■ Task instructions ■
1 - Print the stretch of the life insurance text from "Permanent life insurance is" through "pay your premiums.".
2 - Answer these questions from the life insurance text:
(a) How much Empire Life 20 year term coverage is used in the example rates?
(b) Which ages are given as the usual limit past which term insurance can't continue?
(c) How long can you keep permanent life insurance coverage?

■ Passage to read ■
>>>
Since term life insurance is designed to provide you with life insurance coverage for only a specific length of time, the amount you pay during the initial term is typically lower than for other types of life insurance products, and the longer the term you purchase, the less the initial cost can be per year.

For the cost of a daily cup of coffee, a healthy Woman or Man could have insurance to cover a typical mortgage

Based on available rates for a healthy, 40-year-old, non-smoker, purchasing $250,000 of Empire Life 20 year term life insurance as of June 2014.

When considering the length of term insurance, is that if your term life insurance renews at the end of the term,(as in the example above 5 year term)  the new costs will be significantly higher. So it’s very important to determine your overall needs. Some term life insurance automatically renew at the end of the term for additional terms, but usually the insurance can’t continue past a certain age (often age 75 or 80). Again, these are all options that can be considered when reviewing your life insurance options.

Permanent Life Insurance

Permanent life insurance is designed to provide you with insurance protection for your entire life, no matter how long that is. This means you can keep your life insurance coverage as long as you live and pay your premiums.
<<<
■ Data ■
>>>
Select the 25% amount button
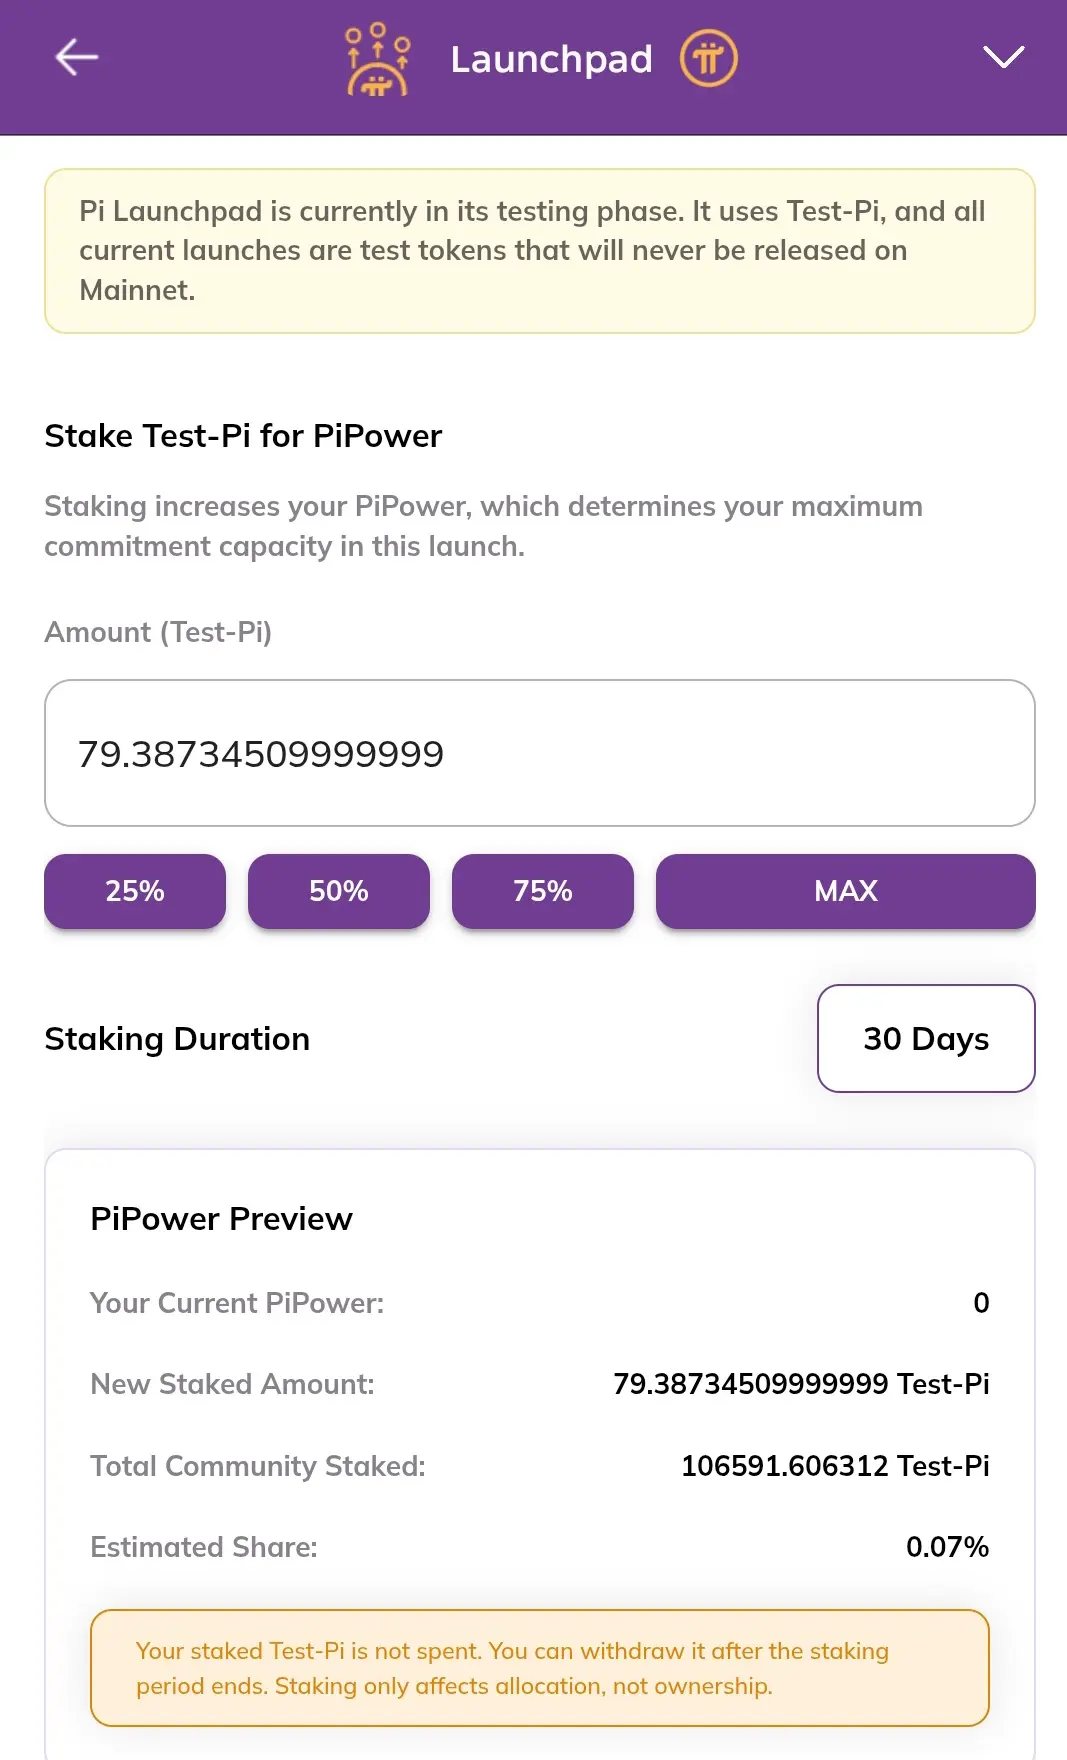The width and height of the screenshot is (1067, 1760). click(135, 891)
<<<
■ Results of the exercise ■
1 -
Permanent life insurance is designed to provide you with insurance protection for your entire life, no matter how long that is. This means you can keep your life insurance coverage as long as you live and pay your premiums.

2 -
(a) $250,000
(b) Often age 75 or 80
(c) As long as you live and pay your premiums